Milano contro il razzismo
di Giorgio Salvetti
su Il Manifesto del 22/02/2009
Trentamila in corteo con la Cgil per dire no alle leggi xenofobe sulla sicurezza. Per ricostruire la sinistra si può ripartire da questa piazza Duomo «Papà, ma com'è lungo questo corteo!», la bocca della verità è di una bambi
«Papà, ma com'è lungo questo corteo!», la bocca della verità è di una bambina biondissima. Da mezz'ora vede sfilare donne e uomini di mezzo mondo per tutto Corso Venezia. «Non lasciateci soli con questi italiani», si legge su un cartello. Sono gli italiani delle ronde e del decreto sicurezza, gli italiani che siedono in parlamento e quelli che si incontrano a cena, di destra, e sempre più spesso anche di sinistra. Quelli che non riescono a fare a meno di sentirsi minacciati dagli stranieri, perché rubano il lavoro e ci violentano le donne. Si chiama razzismo ma si preferisce parlare di sicurezza. E allora tutto è lecito, anche leggi xenofobe che permettono ai medici di denunciare chi non ha i documenti in regola, o il decreto cosidetto «antistupri» che legalizza le ronde e rinchiude degli esseri umani in un centro di detenzione senza che abbiano commesso alcun reato.
Ieri Milano ha mostrato che gli italiani sono anche altri. La manifestazione antirazzista e per la Costituzione indetta dalla Cgil Lombardia ha portato in piazza Duomo più di trentamila persone. Tanti stranieri, quasi tutti regolari e lavoratori, dietro gli striscioni delle Camere del lavoro di tutta la regione. Sono venuti per ricordare che: «Non siamo clandestini, siamo i nuovi cittadini». E tanti lombardi hanno dimostrato, come capita spesso, che la Lombardia non è solo Lega, e che le ronde, purtroppo, non sono solo padane.
Lo slogan del giorno è: «Io curo non denuncio». Funziona benissimo sia in versione striscione sia in versione adesivo. Lo portano appiccicato alla giacca i militanti della Cgil che ieri ha fatto le cose per bene e in grande. Sono venuti da tutte le province, Lecco, Bergamo, Sondrio, Pavia, Varese. Come sempre lo spezzone più numeroso e multietnico viene da Brescia, con tanto di furgoncino, musica araba e scritte in tutte le lingue. In testa apre il corteo un manifesto contro la violenza sulle donne, italiane e straniere, perché lo stupro è una questione di genere, non di passaporto. A fianco un uomo cingalese si è messo il vestito della festa, completo blu con tante penne luccicanti nel taschino. Porta la scritta: «Chi spaccia razzismo stupra la democrazia». Sfilano i pensionati, i lavoratori pubblici, la Fiom e i lavoratori della ricerca e dell'università. Ma la manifestazione non è solo fatta di militanti con la tessera in tasca. Il corteo si gonfia man mano che avanza verso il Duomo. In coda, una lunga coda, sfilano le associazioni che hanno contribuito alla convocazione della manifestazione. E' quella rete di movimenti che sta crescendo sotto il disatro delle forze politiche di sinistra. Retescuole e il Naga, l'associazione che da anni si impegna per il diritto alla salute degli stranieri, la Casa della carità, Emergency e l'Arci. Mancano solo i centri sociali, sempre troppo occupati a pensare a se stessi e preoccupati di finire in cortei «istituzionali» anche quando ci sono in ballo i più elementari diritti umani.
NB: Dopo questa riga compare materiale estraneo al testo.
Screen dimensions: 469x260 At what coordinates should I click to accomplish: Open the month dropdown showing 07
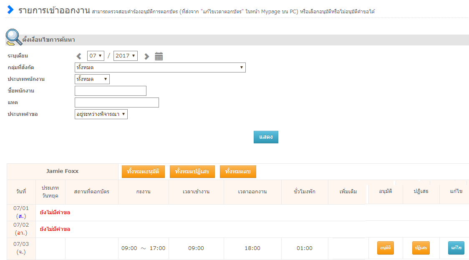click(x=96, y=56)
Ma qualcosa a Milano sta lentamente cambiando. Ogni sabato c'è una grande manifestazione: per gli spazi sociali, per la scuola, per Eluana, per Abba, il ragazzo nero ucciso a sprangate e ricordato anche ieri da molti striscioni. Mentre il Pd si sfalda e il Prc si è già sfaldato, i cittadini tentano di reagire in qualche modo, si uniscono, fanno rete, la città non era così in movimento da tempo e anche le forze politiche che ormai non hanno più nulla da perdere cominciano a tenerne conto. Ieri c'erano tante bandiere di Prc, Sinistra Critica, Pdci. Persino Pd, che pure in tema di sicurezza è più che dilaniato. Un distinto signore porta un cartello: «Io vado con la Cgil e contro il razzismo, Penati con le ronde della Lega e con Maroni». Quando si dice dove va la base. In piazza Duomo è già carnevale, il corteo calpesta un tappeto di coriandoli. Un bambino peruviano vestito da orsetto non capisce che è una manifestazione antirazzista, si sente italiano e basta: «Mamma, ma quanto è grande questa festa!».